Tracking, an Underrated Superpower
Change doesn’t come from pushing past patterns, but from listening for what they are protecting.
Our nervous system is wired to prioritize what is familiar. Depending on our lived experiences, we may find ourselves oriented toward patterns that no longer serve us, yet once functioned as intelligent survival responses when we needed them.
While these strategies may have helped us survive chaotic or unreliable environments, they can often keep us from what we long for now: connection, ease, and a sense of being at home in ourselves.
I remember becoming aware of my own patterns of perfectionism long before I understood them as a survival response. At the time, I still believed I needed to be fixed. So I approached this as a problem I had to solve, setting goals and resolutions around deeper surrender and letting go of control. Everything I tried was results-driven, aimed at behavioral change. But none of it reached the root. And none of it produced the fruit I was actually longing for.
Eventually, I began to understand something that changed everything for me. The nervous system cannot hold what feels unfamiliar when it does not feel safe. It cannot integrate the new if the old has not been met with presence. What my system needed was not more effort or discipline, but the conditions required to soften toward what I desired.
This is when I found this work, and the underrated superpower of tracking.
Tracking begins by meeting what is already here, what is wired and prioritized in the body. In practice, it simply means noticing what is happening internally, moment by moment, without trying to change it.
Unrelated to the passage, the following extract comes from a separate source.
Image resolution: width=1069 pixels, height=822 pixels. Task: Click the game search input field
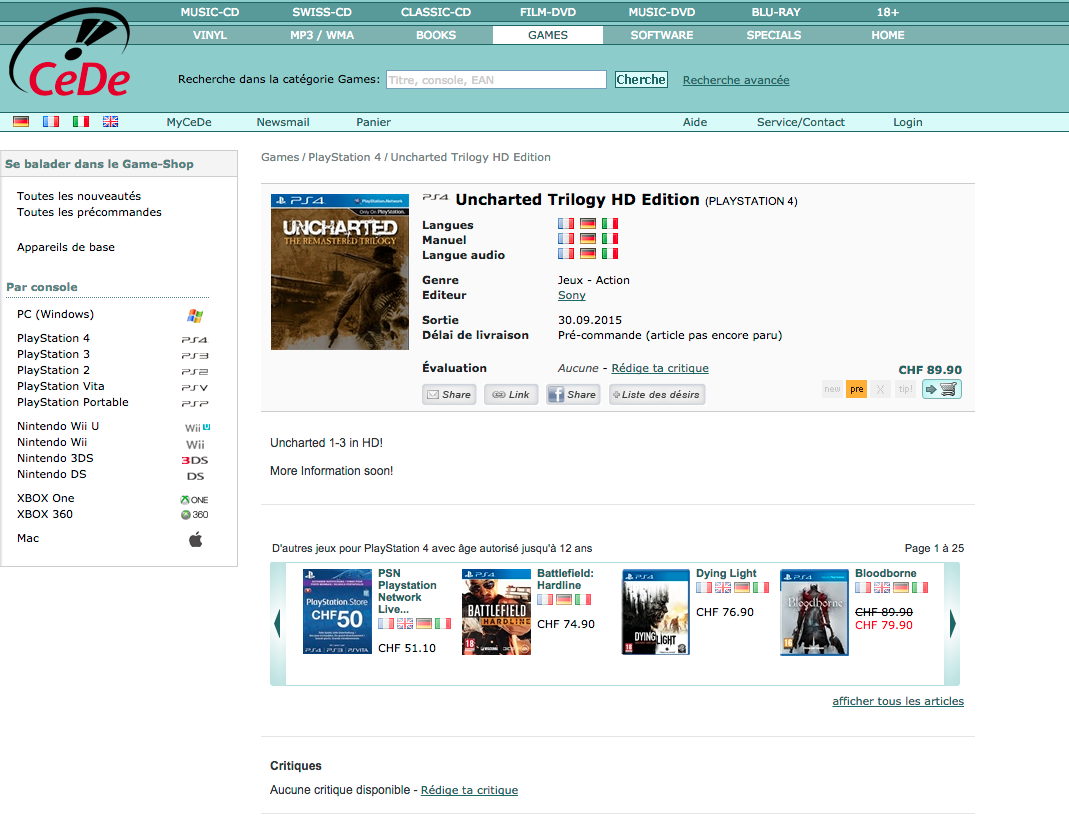point(496,80)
Rather than intervening or overriding familiar patterns, tracking invites curiosity toward them. This alone can create a sense of containment and safety, where the body feels acknowledged rather than braced or suppressed.
As I began tracking, something subtle but profound started to happen. I was introduced, slowly and gently, to new experiences, new sensations, new meanings. These moments became helpful information for my nervous system, new stories it could reorganize around. Healing began to take place through experience rather than force, allowing change to be embodied instead of imposed.
With this titrated approach, what once felt unfamiliar started to feel safe enough to rest in. Not because old patterns disappeared, but because they were witnessed instead of fought. Perfectionism still arises at times, but now it lives in awareness rather than jumping in the driver’s seat.
Goal setting often asks the nervous system to leap toward a future state. Tracking stays with what is unfolding now. It naturally orients us toward incremental change, helping us notice what is already working alongside what is still uncomfortable.
When we set sweeping goals like “I want to live in freedom and joy,” anything short of that can register as failure. Tracking shifts the focus. Presence becomes the practice, and progress becomes something we notice rather than chase.
At its core, tracking brings us into contact with the need beneath the behavior. When we slow down enough to listen to what a pattern is protecting, we can meet that need directly. From there, capacity grows on its own. We begin to show up with more of what we want to cultivate, not because we forced change, but because the system finally feels supported enough to allow it.